Voglio invece parlare di world music, sì, e di un manipolo di artisti che si è trovato sotto la guida illuminata di Giuliano Gabriele, artista che da anni si muove a cavallo tra musica tradizionale, folk o world music che dir si voglia, e pop, il fatto che tocchi distinguere tra generi è una prova provata che stiamo in effetti vivendo in un’epoca oscura, perché la musica è musica, e la musica popolare dovrebbe quantomeno essere ascrivibile tutta nello stesso folder. Un artista, Gabriele, che prova a mescolare le carte, portando contemporaneità laddove esiste tradizione e soprattutto provando a colorare di tradizione il vuoto pneumatico nel quale ci troviamo invischiati ora, e non parlo solo di musica, ma proprio di vita. L’occasione che mi spinge a parlarne, oltre che un mio tentativo personale di concentrare lo sguardo su qualcosa che mi disincentivi a spararmi un colpo in testa, è l’uscita del singolo È meridionale, a nome dell’Orchestra Officine Meridionali. Un ensemble creato per l’occasione, che vede il nostro affiancato da quattro delle voci più significative della musica tradizionale del sud, dalla splendida e evocativa romanità di Lavinia Mancusi, artista che io personalmente metterei su un piedistallo, soffermandomi in un grado quasi idolatrante di celebrazione, alla cifra tipicamente partenopea di Annalisa Madonna, passando per quella siciliana di Antonio Smiriglia e la più vicina a lui ciociarissima voce di Luca Attura, al fianco delle quali si muove lo stesso Giuliano Gabriele, non solo alla voce ma anche all’organetto, passando per una sorta di all star team che vede uno a fianco all’altro Lucia Cremonesi alla viola, Carmine Scialla al bouzouki e alle chitarre battenti, Andrea Pisu alle Launeddas sarde, Eduardo Vessella al tamburo a cornice, Giuliano Campoli alla zampogna a chiave, Gianfranco De Lisi, al basso acustico, Riccardo Bianchi al drum set e Giovanni Aquino alle chitarre.
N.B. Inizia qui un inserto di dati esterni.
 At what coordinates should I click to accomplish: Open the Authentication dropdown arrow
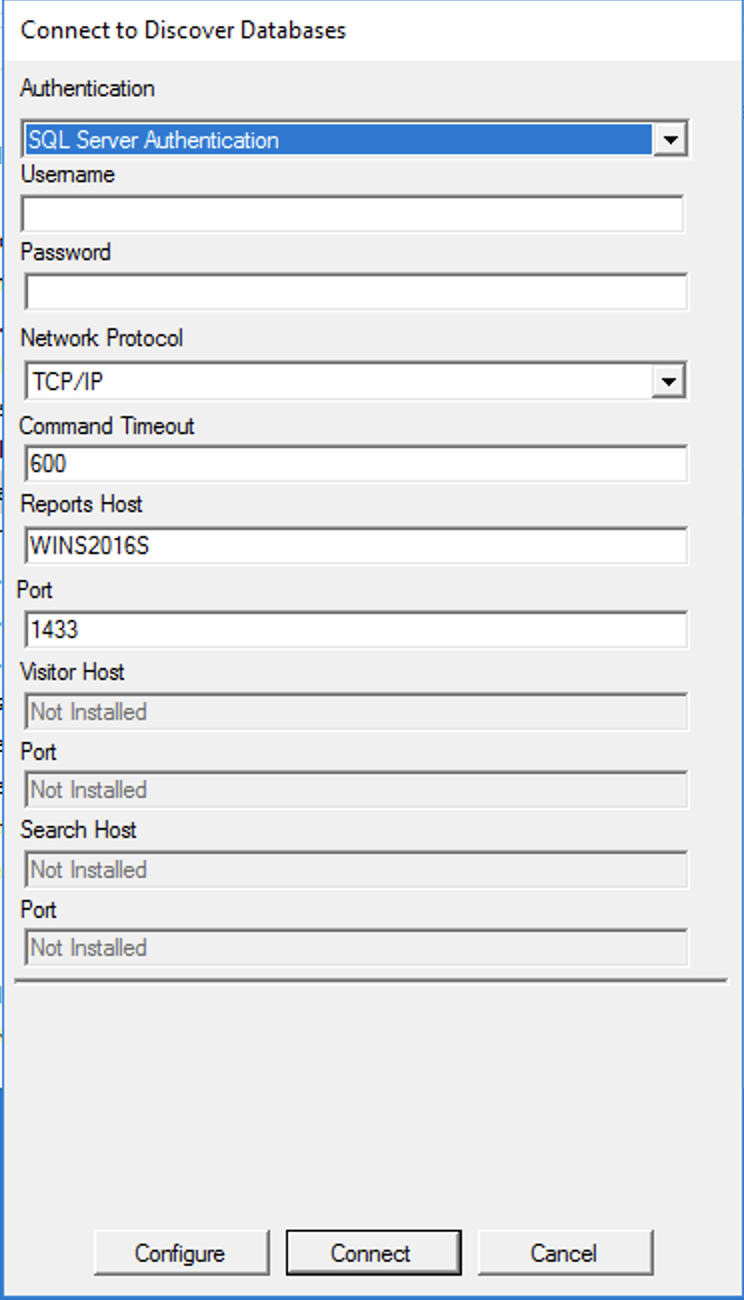pos(669,140)
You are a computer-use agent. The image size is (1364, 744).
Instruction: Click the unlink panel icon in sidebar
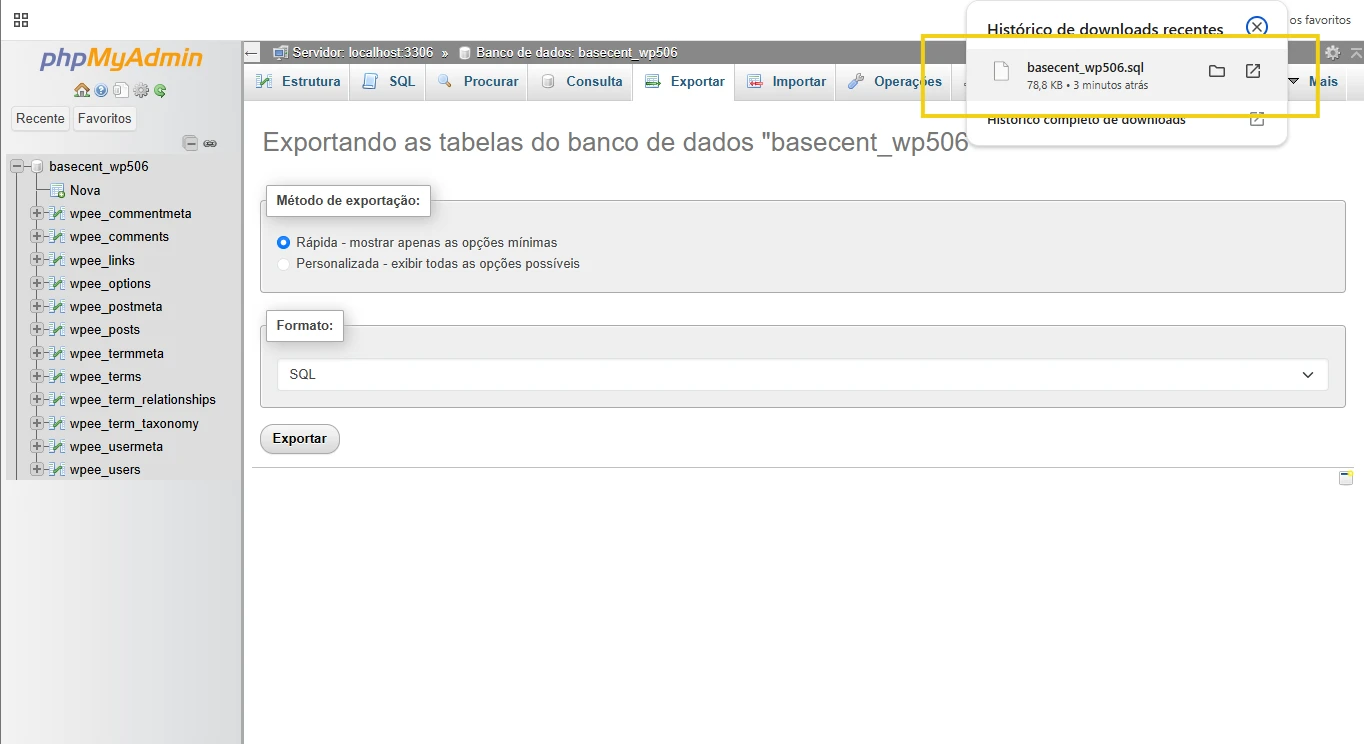pyautogui.click(x=209, y=143)
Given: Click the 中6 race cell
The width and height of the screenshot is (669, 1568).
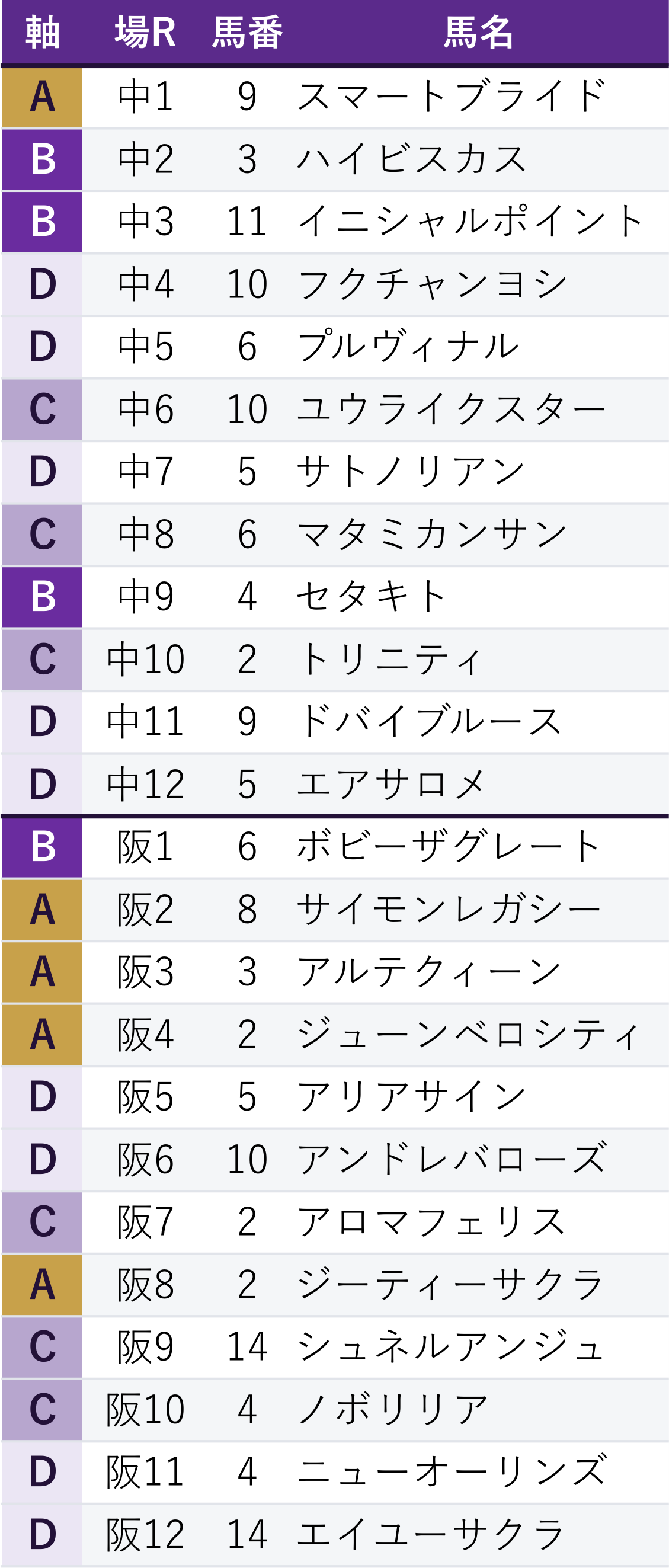Looking at the screenshot, I should coord(146,409).
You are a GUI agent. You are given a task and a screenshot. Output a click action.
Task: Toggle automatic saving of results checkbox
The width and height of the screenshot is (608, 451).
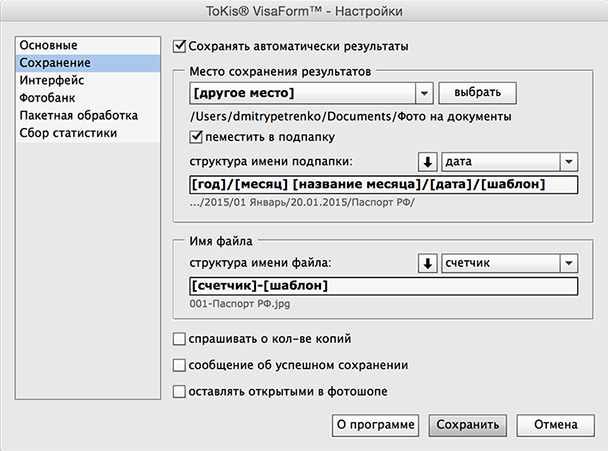(179, 47)
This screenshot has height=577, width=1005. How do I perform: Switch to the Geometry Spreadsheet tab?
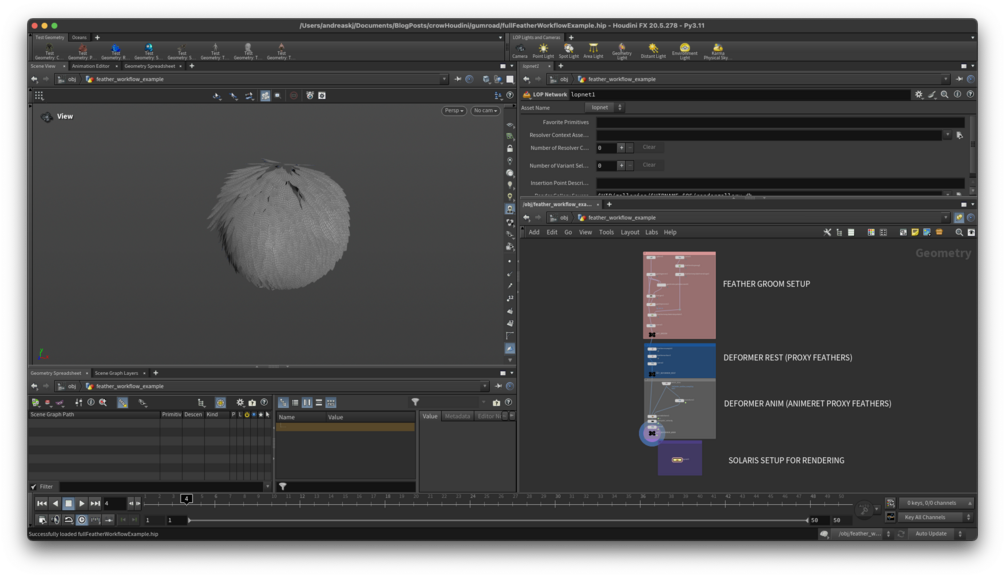[x=151, y=66]
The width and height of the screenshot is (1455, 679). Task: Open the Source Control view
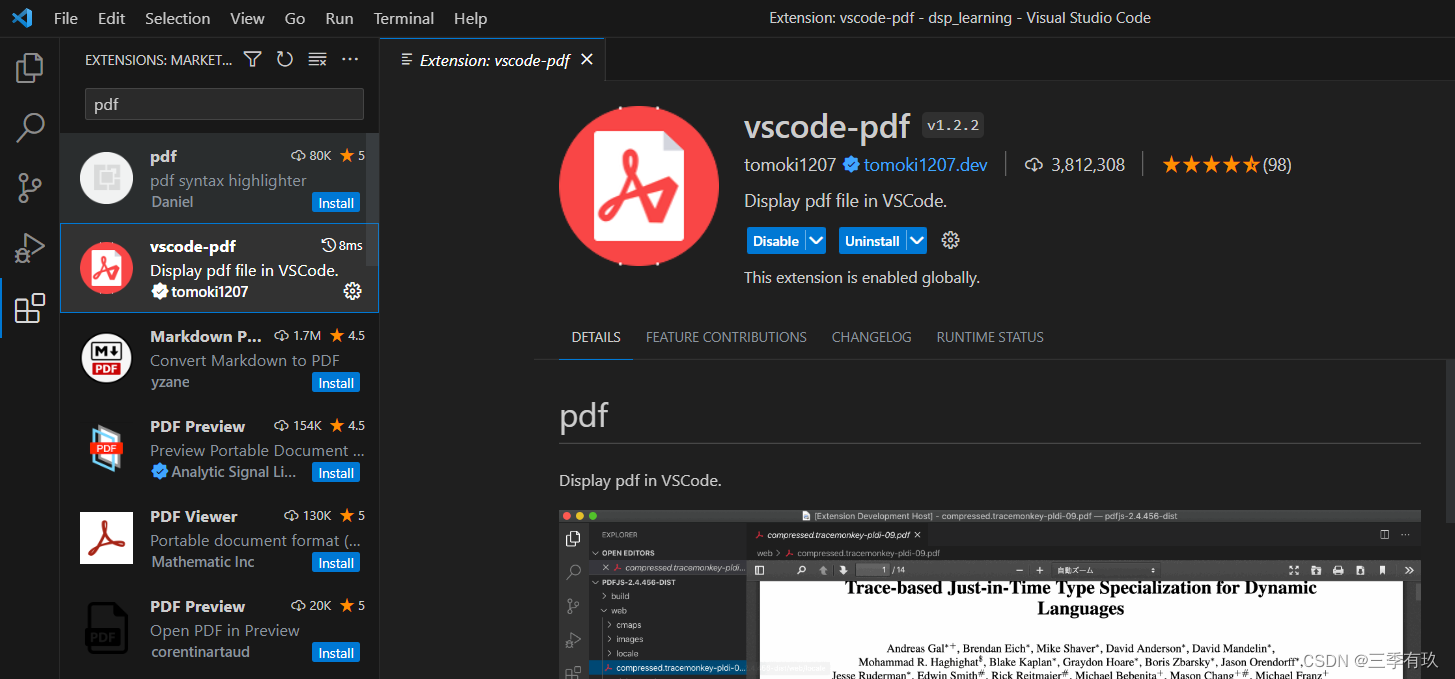coord(29,187)
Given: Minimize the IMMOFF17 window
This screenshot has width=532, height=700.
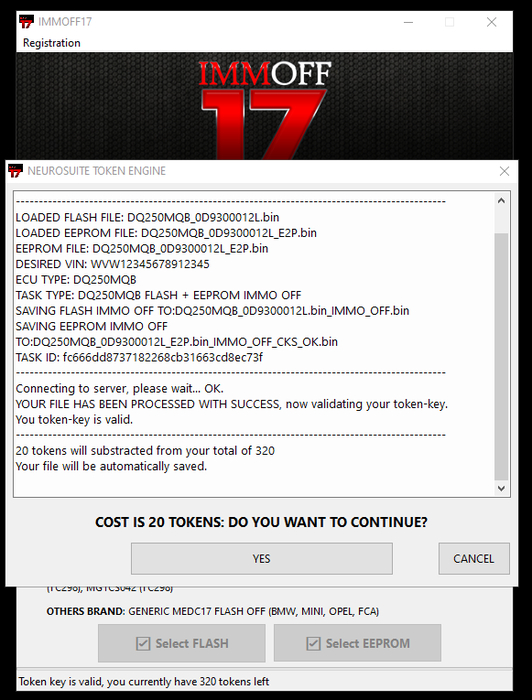Looking at the screenshot, I should [x=408, y=22].
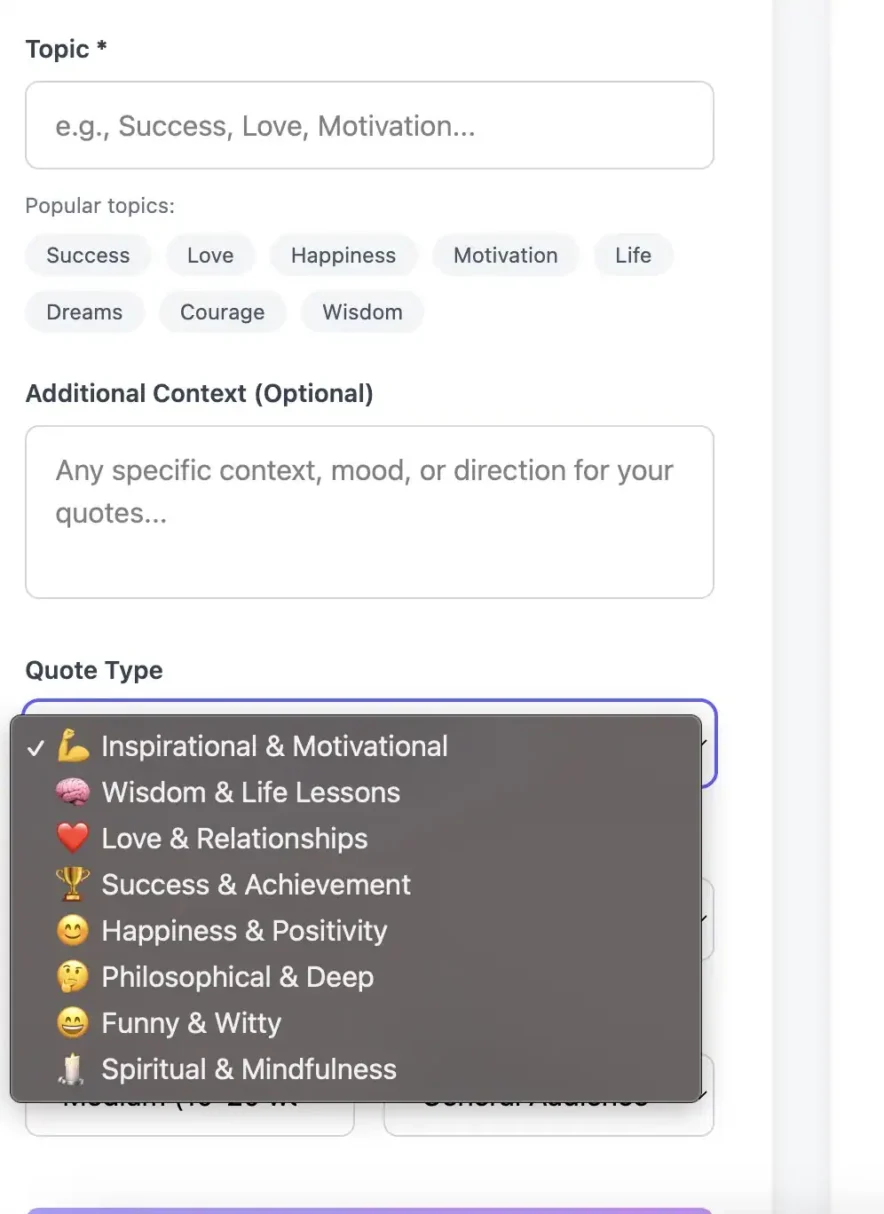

Un brano che è un invito alla danza, come spesso capita alla musica di tradizione, anche se qui si tratta di brano contemporaneo che decide di muoversi in quel campo, e quindi brano che è un invito alla vita, alla vita per come la conoscevamo prima, l’abbracciarci, il respirare, il muoverci tra la gente, un invito che è anche un augurio, e a suo modo una invocazione, senza tutto questo una musica di tale fatta non avrebbe senso, sembra dirci l’Orchestra Officine Meridionali, e forse non ha senso neanche transitare su questo pianeta.

Certo, parlare di È meridionale, di Orchestra Officine Meridionali di Giuliano Gabriele potrebbe suonare pretestuoso. Addirittura nuocergli, perché certi paragoni uno, razionalmente, li tiene a debita distanza, possono solo far male. Ma sono io a averlo fatto, non lui e se l’ho fatto è per una ragione semplice semplice, trovo che da noi si guardi sempre con troppa spocchia alla musica di tradizione e popolare, e che questo guardarvi con spocchia ci precluda la possibilità non solo di ascoltare un sacco di bella musica, in un’epoca che di bella musica per altro ne produce davvero poca, ma anche di ottimi artisti, come tutti quelli coinvolti in questo singolo e questo progetto. Magari possiamo soffermarci a ascoltare musica irlandese, o certi suoni latini, ma figuriamoci se ci abbassiamo a sporcarci gli orecchi con la nostra cultura territoriale. È meridionale è un brano che, lo dico senza paura di smentita, ha le chance di girare molto oltreconfine, dove la nostra tradizione viene ovviamente apprezzata anche a prescindere dalla Notte della Taranta e dalla anche troppo sponsorizzata pizzica, sarebbe forse il caso di invertire la tendenza e cominciare a dare alla nostra musica una chance. Ascoltate tutti Multitude di Stroame, è ovvio, che ve lo dico a fare?, ma non perdetevi Giuliano Gabriele e Orchestra Officine Meridionali con È meridionale, potreste guardare al passato riconoscendo gli stessi tratti caratteristici del presente, e ritrovare quella voglia di muovere il culo che due anni di pandemia hanno immobilizzato, lì sul divano davanti a una serie di Netflix.